**DIRECTIONS**
Only lines, not pictures: please repeat exactly the lines from the one with "The image size is (868, 435)." through the end of the listing.

RECORDS PROVIDED: Begin

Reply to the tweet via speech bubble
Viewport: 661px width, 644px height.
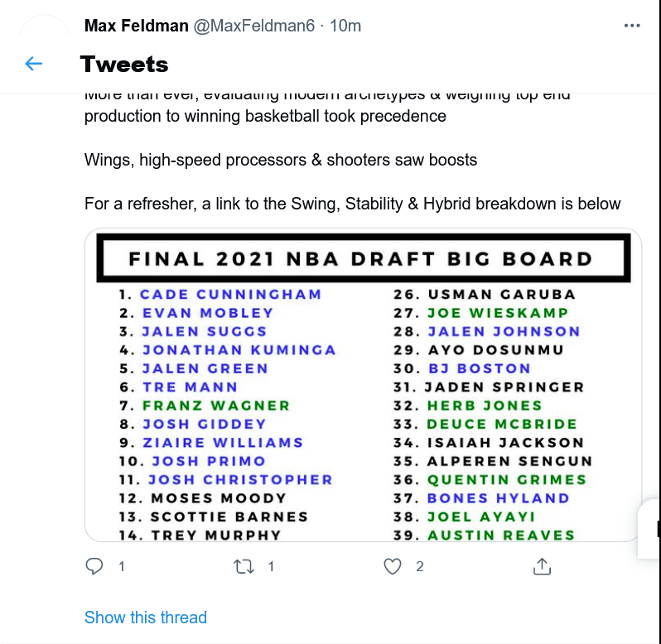point(95,566)
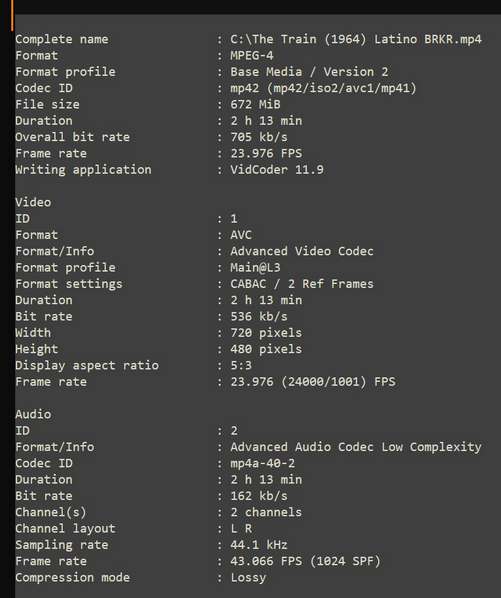Click the Overall bit rate 705 kb/s value
Image resolution: width=501 pixels, height=598 pixels.
pyautogui.click(x=259, y=137)
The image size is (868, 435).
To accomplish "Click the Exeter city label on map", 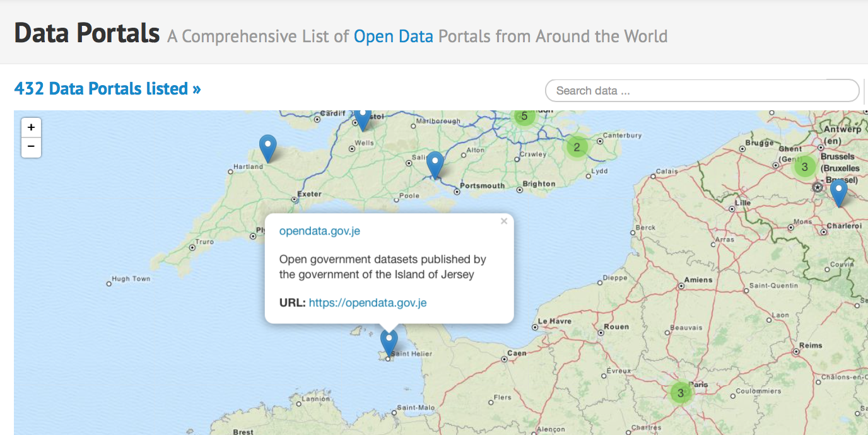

RECORDS PROVIDED: End

**EXERCISE RESPONSE**
The image size is (868, 435).
To accomplish "Click the Exeter city label on map", 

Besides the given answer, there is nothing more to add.